Differences in values seem to be at the root of a lot of our problems. To the extent that we disagree, or our values don't extend to all others, we tend to work in opposition instead of toward a future where we can at least survive, and ideally all thrive. Communicating with each other about what we believe is right and wrong is critical to identifying and dealing with the differences that divide us, and finding any common ground that exists. If our values are too far apart, then we should seriously consider creating societies with shared values that do not have enough power to interfere with each other, but provide opportunities for their members to move if their values change (technically we already have such societies – nations and corporations – but many have both the power, and desire, to interfere with others).

The accuracy and accessibility of knowledge determines how well we can define and reach our goals. Common knowledge helps us to efficiently interact with each other and coordinate our activities. Education is perhaps the primary mechanism for creating common knowledge, and it is losing effectiveness for a number of reasons, not the least being that there is far too much disagreement about what should be “common.” There is also the problem that the quantity of information is so great that many people cannot personally verify its accuracy or usefulness, and must therefore depend upon other people to translate it and vouch for it, people who may have an incentive to distort or outright lie.

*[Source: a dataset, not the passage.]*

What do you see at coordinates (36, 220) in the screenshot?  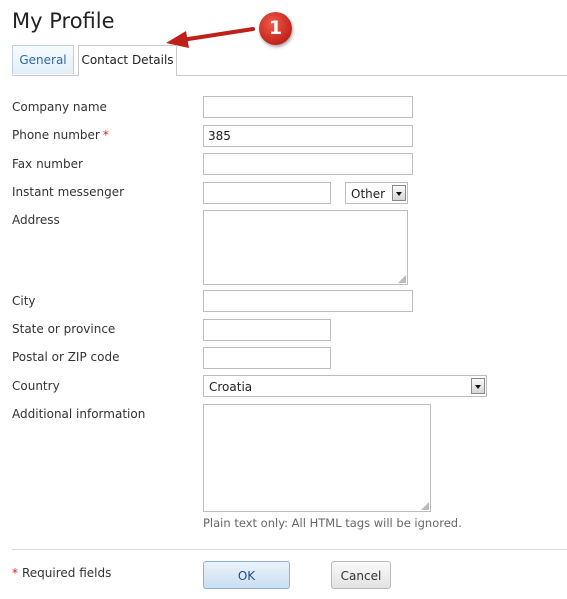 I see `address-label: Address` at bounding box center [36, 220].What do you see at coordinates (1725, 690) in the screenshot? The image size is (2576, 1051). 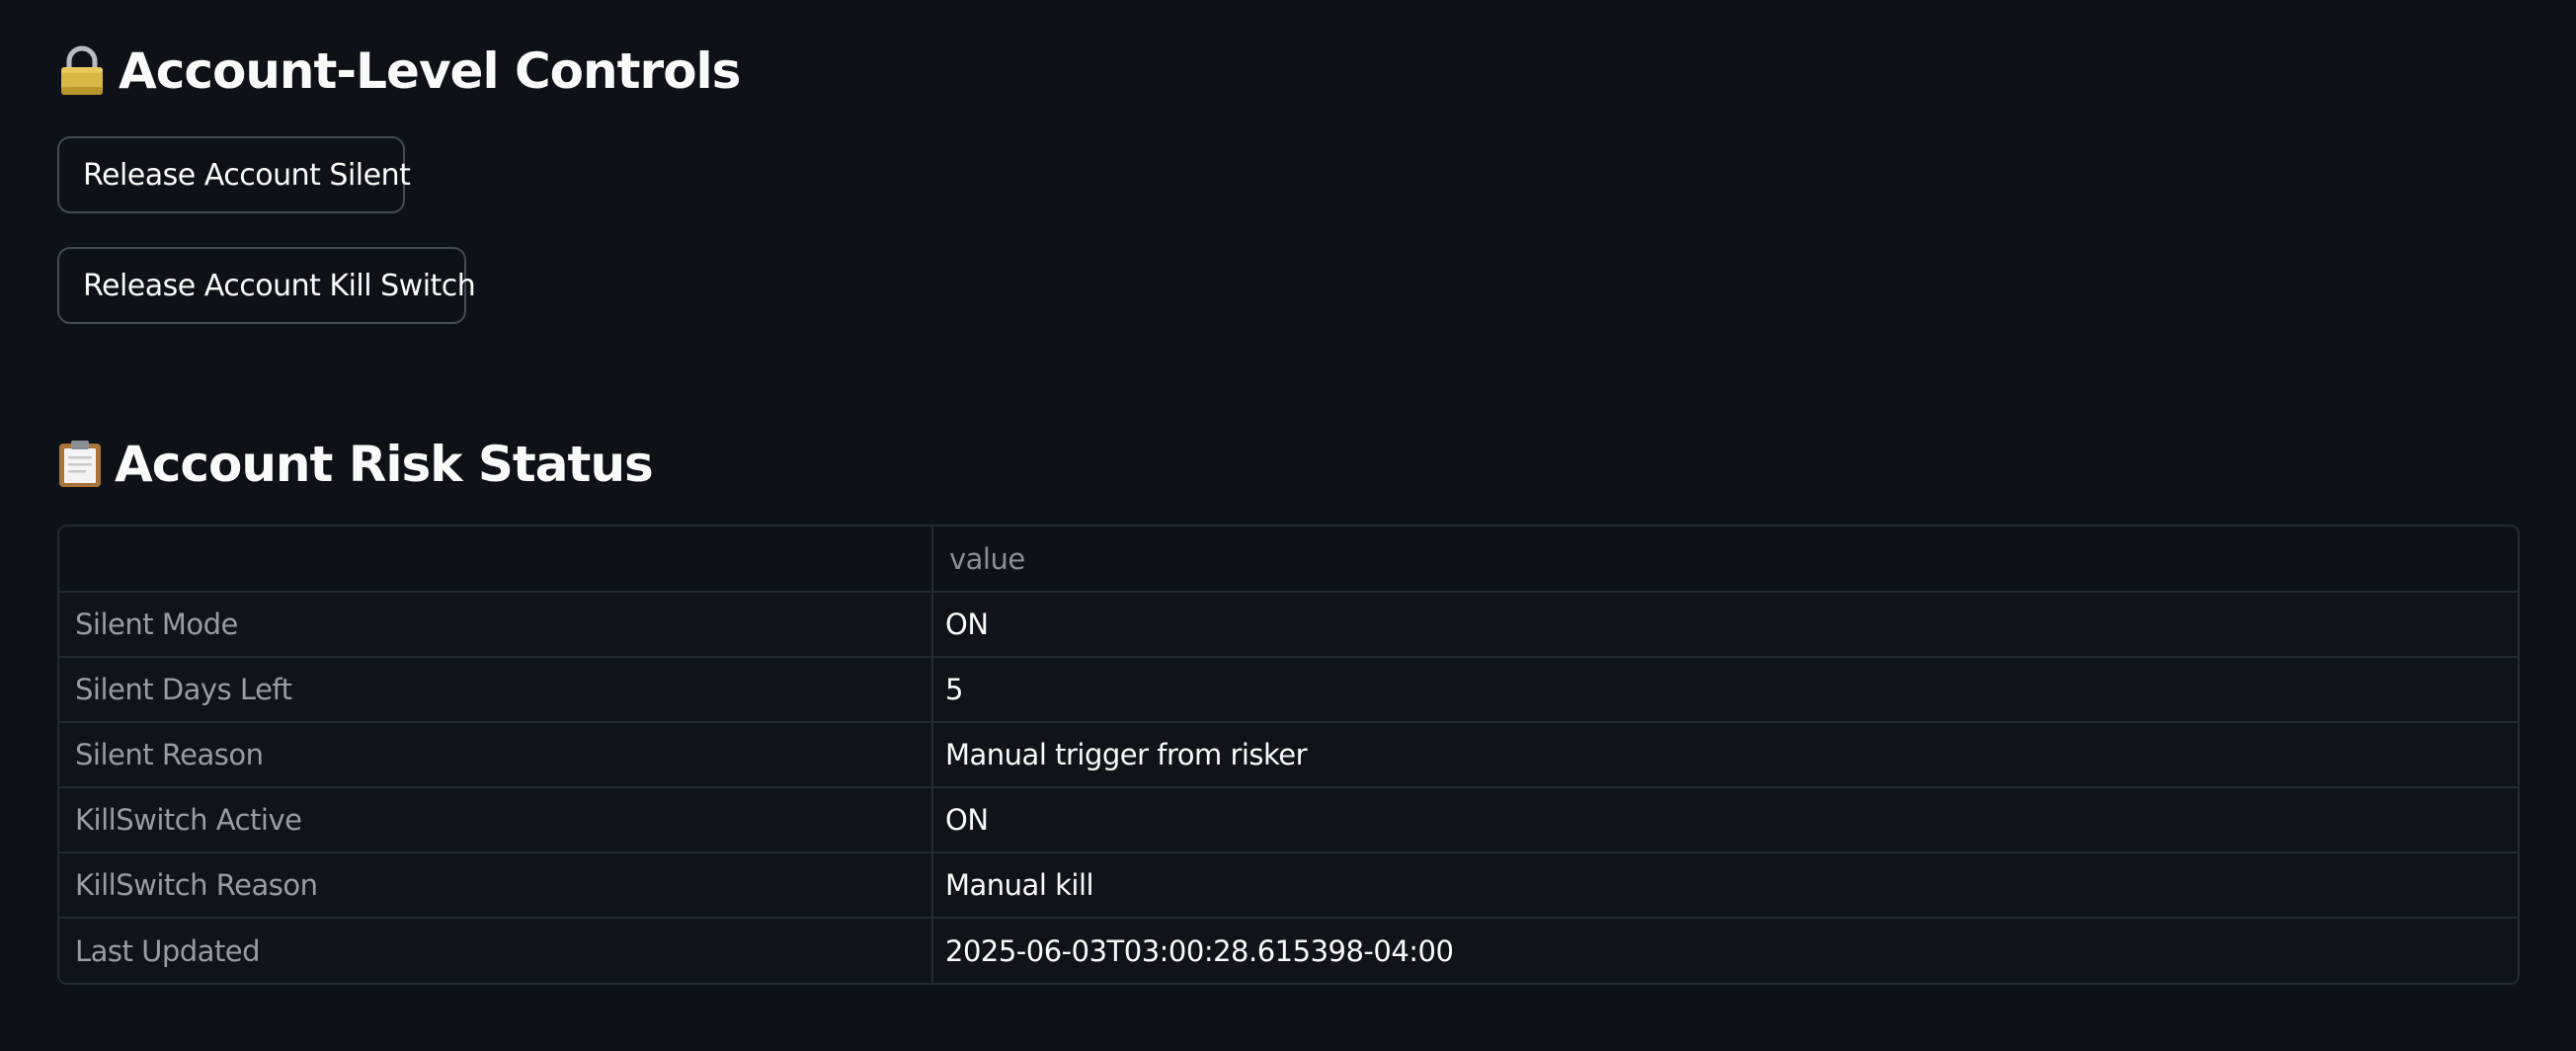 I see `row-value: 5` at bounding box center [1725, 690].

I have written extensively about each of these elements, and come to the conclusion that everyone should devote some time to “building and maintaining” them, in addition to avoiding their deterioration during other activities. Perhaps one day a week (14% of the time) is still a good target for any or all three, since they do depend on each other. My personal preference is to spend more time, especially on common values and knowledge since their deficit seems to be the greatest impediment to creating a healthy world.